Stavrian thins his lips, shaking his head. "We haven't had much to look at so far, beyond that." And with the centurion and raider coming to them in pieces, who knows if that'll change now. "I'll keep my eye out on Leonis for…anything they may have been doing. I /know/ there is something going on here that we're not seeing. And it's not in those circuitboards and pretty lights." Biology Pride, son. He shifts the binder in his arm. "I'll go over this and be sure we have enough sample pods with us, sir."
"Thank you, Jesse. Can't say I was happy to see you on the list of volunteers, but weren't anyone I'd rather handle this business down there than you." Which may explain the odd distance in the usually-warm eyes. Grace's mouth curves again in a smile as she moves back around her desk, heading for the door. As she opens it, she looks back to the medic and says, "One last thing, before you go."
"If anyone can find pralines, it'll be me," Stavrian says, corner of his lips twitching slightly. He steps back as she goes for the door, following until she speaks again.
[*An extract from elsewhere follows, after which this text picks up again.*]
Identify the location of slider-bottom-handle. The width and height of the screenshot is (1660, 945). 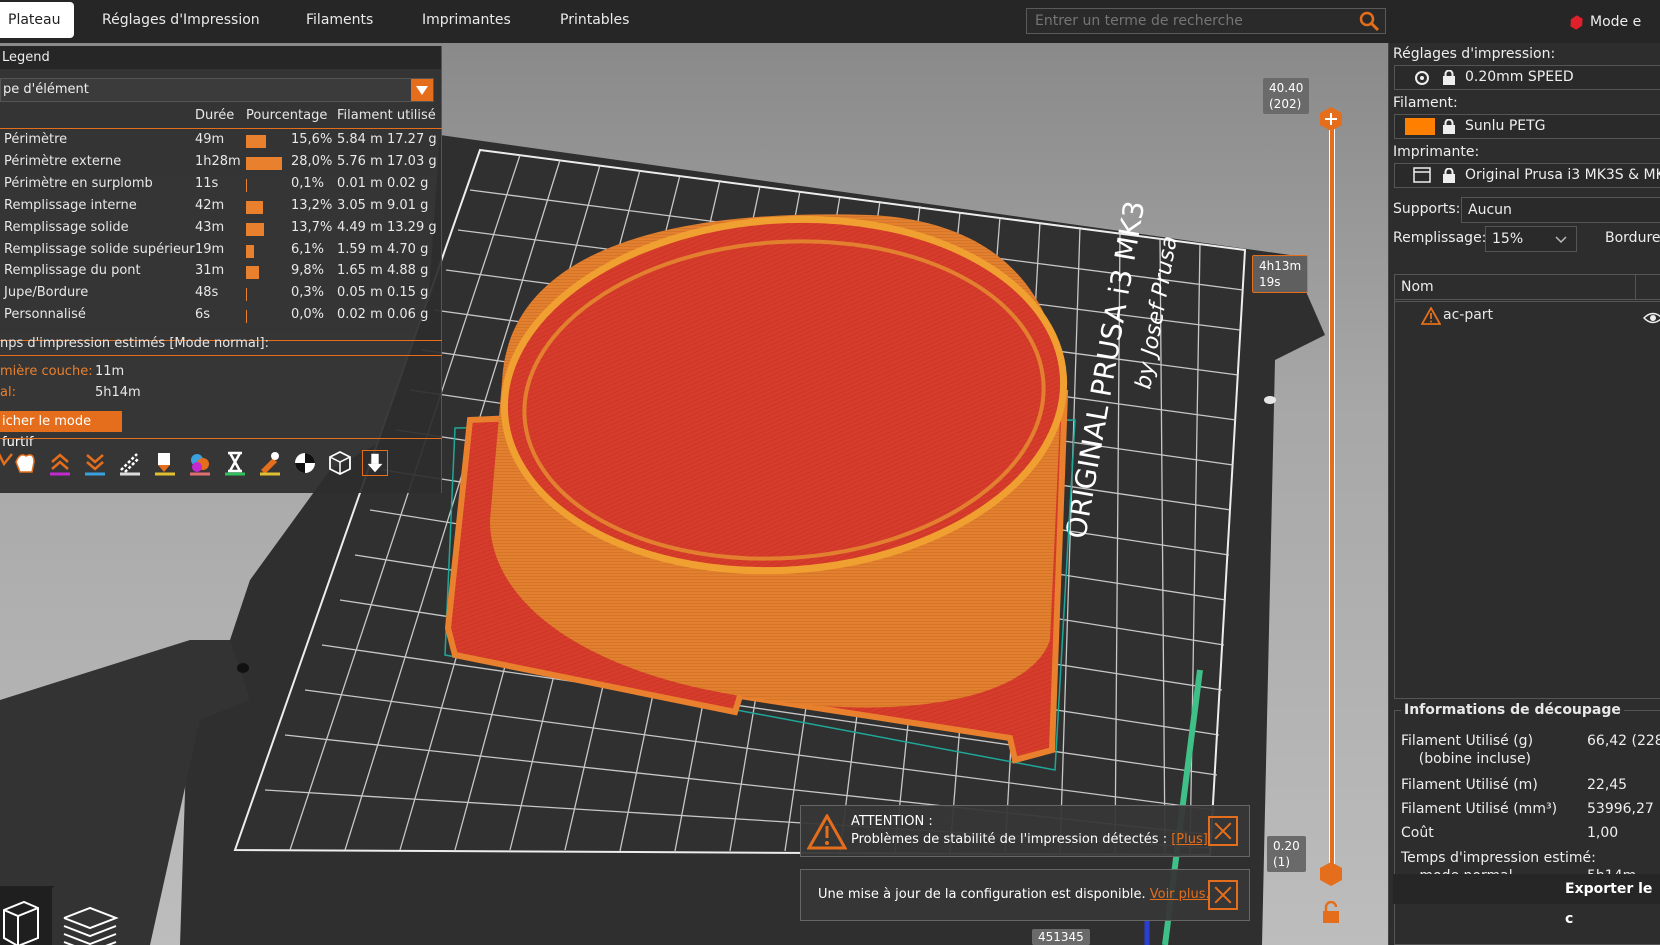
(1331, 874).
His weight settles back on his right foot, shoulders straightening again. "Yes, sir?"
"Either get you to the barber's, or I'm sitting you down in here when you get back and trimming your hair myself." A warm glimmer of mirth. Don't think she won't, either. With that, Grace swings the door open and takes a step back to hold it, giving the medic a clear shot at the exit.
Stavrian just looks at her for a moment, as if the words needed time to circle his entire head before finding his ears. Those then turn a faint shade of red, as do his cheeks — at least the part that isn't turning yellow from bruising. "Aye aye, sir." He lifts two fingers to temple, saluting with them, and then heads out. Quickly, before that 'doing it herself' timeframe gets bumped up any. Flee.